Del otro lado venía un Fiat Línea por Pastor Bowdler, en dirección hacia el sur. Al aproximarse al cruce con José María París, el auto redujo la marcha e inició el paso. Entonces ocurrió la colisión. El Renault Logan impactó sobre el lateral delantero izquierdo del Fiat Línea. Tras ese choque, el Fiat hizo un giro y terminó desplazado hacia el cordón. El Renault, en cambio, siguió su recorrido, atravesó la reja de una vivienda de la esquina y terminó dentro del inmueble.
Esa escena, que el testigo describió ante el juez Civil, coincidió con otras pruebas del caso. El informe del Gabinete de Criminalística de la Policía de Río Negro aportó el acta del hecho, el croquis y las fotos tomadas en el lugar. Todo ese material confirmó la posición final de los vehículos, el punto de impacto y el recorrido que siguió cada rodado después de la colisión.
También declaró otra serie de testigos que llegó al lugar poco después del incidente vial y encontró el mismo cuadro: el Fiat Línea dañado sobre la esquina y el Renault Logan dentro de una vivienda. A eso se sumó una pericia mecánica que reconstruyó la secuencia del choque y sostuvo que la mecánica relatada en la demanda resultó verosímil. Según esa pericia, el Fiat Línea circulaba por Pastor Bowdler y el Renault Logan lo hacía por José María París cuando se produjo el impacto en la encrucijada.

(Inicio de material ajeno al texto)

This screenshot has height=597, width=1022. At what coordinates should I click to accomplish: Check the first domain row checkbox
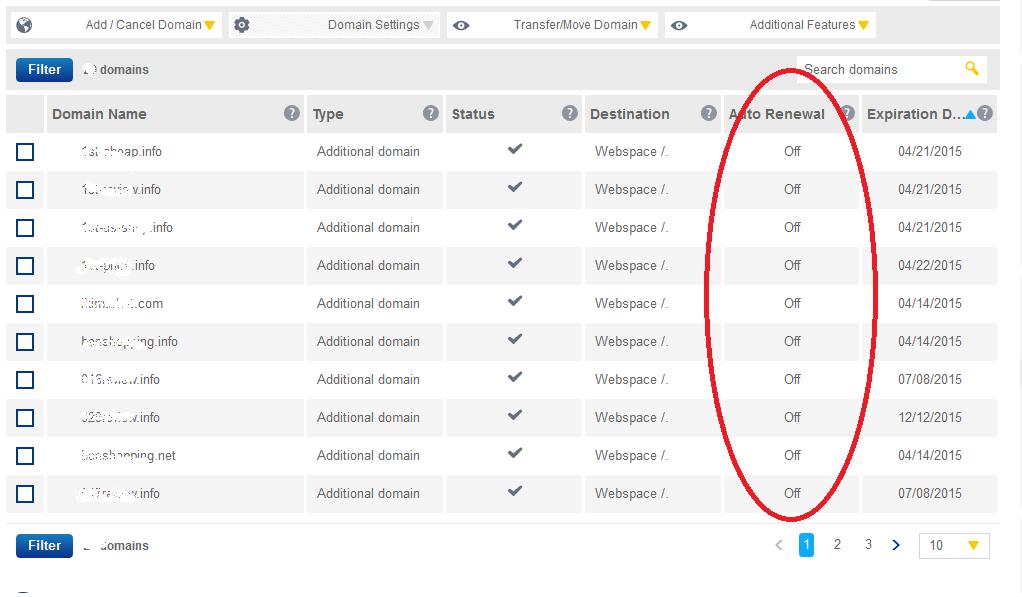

Con esa base, el magistrado examinó la responsabilidad civil. El fallo aplicó el régimen de responsabilidad objetiva previsto para daños causados por la circulación de vehículos. En ese esquema, una vez acreditada la intervención del automotor en el hecho y el daño provocado, la carga pasa a la parte demandada, que debe demostrar una causa ajena para quedar liberada. En este expediente, el titular registral del Renault Logan negó los hechos, pero no acreditó ninguna causal de exoneración.
La sentencia señaló que la intervención del vehículo y el nexo causal quedaron probados. Por eso, atribuyó responsabilidad al titular registral del Renault Logan y extendió la condena a la aseguradora Escudo Seguros S.A., dentro de los límites de la cobertura.
Después, el fallo analizó los daños reclamados. En cuanto al Fiat Línea, concluyó que la reparación resultaba antieconómica frente al valor del vehículo. Por esa razón, fijó la indemnización sobre el valor de reposición y no sobre el costo de arreglo. También admitió un resarcimiento por la privación de uso del auto durante un plazo que consideró razonable para conseguir otro vehículo de características similares.
La sentencia, del fuero Civil de Cipolletti, es de primera instancia y no está firme porque puede ser apelada.